> SELECTED PASSAGE
#####

Education is a major challenge in conflicted-affected northern Sri Lanka, where thousands of children are now returning to school Contributor/IRIN
Donors have come a long way when it comes to making their aid commitments public,  but tracking these donations to calculate how much is spent where and on what, is still far too difficult, say analysts.

“In developing countries people are not interested in aid commitments; they want to know about projects and activities. It’s about execution, not allocation,” Owen Barder, director of aidinfo, a programme of NGO Development Initiatives, told IRIN.

“Where’s the money? Who got paid? Where is the school? Existing data donors collect is not designed to answer these questions… The Malawian health authorities, for instance, need to know who is funding what in health so they can make their own spending decisions.”

Each aid commitment goes through an average of six contractual agreements, according to research by the UK-based Overseas Development Institute’s Edward Clay, which can complicate tracing.

But Karin Christiansen, head of the NGO Publish What You Fund (PWYF), told IRIN finding out the details should not be that hard. “The figures are there, it’s just about contract disclosure. Tracing aid is not as hard as you think. Contracts should always tell you who is the next link in the chain.”

The devil lies in the detail, says Owen Barder, referring to the UK members of parliament 2009 expenses scandal. “If we’d only based our knowledge on the results [the overall figures they reported], and not tracked the details of who spent what, where, we wouldn’t have known people were flipping houses for money... it’s the detail that mattered.”

#####

> DO THIS
Reproduce verbatim the portion of the passage on tracing aid donations starting with "Education is a" and going on through "difficult, say analysts.".

> SUPPLIED INFORMATION
#####

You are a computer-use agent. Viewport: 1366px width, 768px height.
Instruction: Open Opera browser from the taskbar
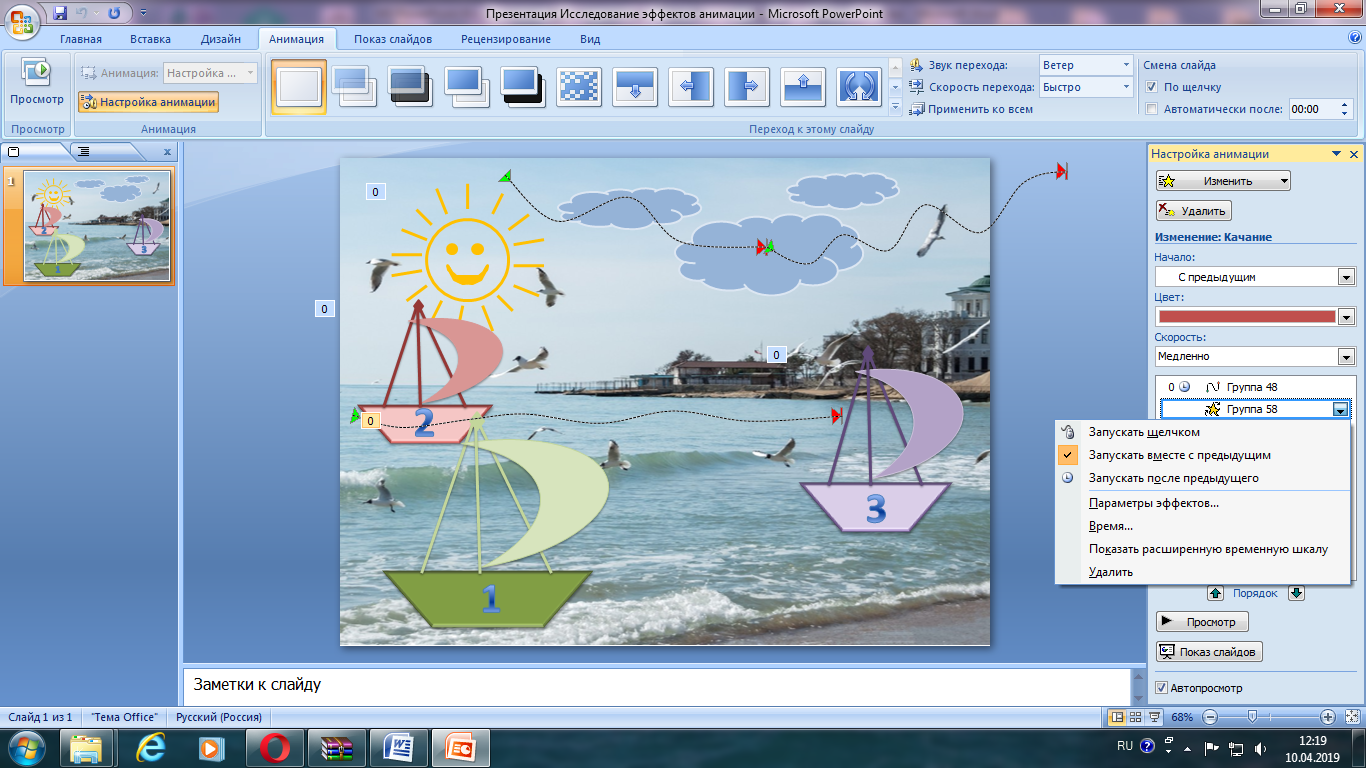point(274,747)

#####

> FINAL ANSWER
Education is a major challenge in conflicted-affected northern Sri Lanka, where thousands of children are now returning to school Contributor/IRIN
Donors have come a long way when it comes to making their aid commitments public,  but tracking these donations to calculate how much is spent where and on what, is still far too difficult, say analysts.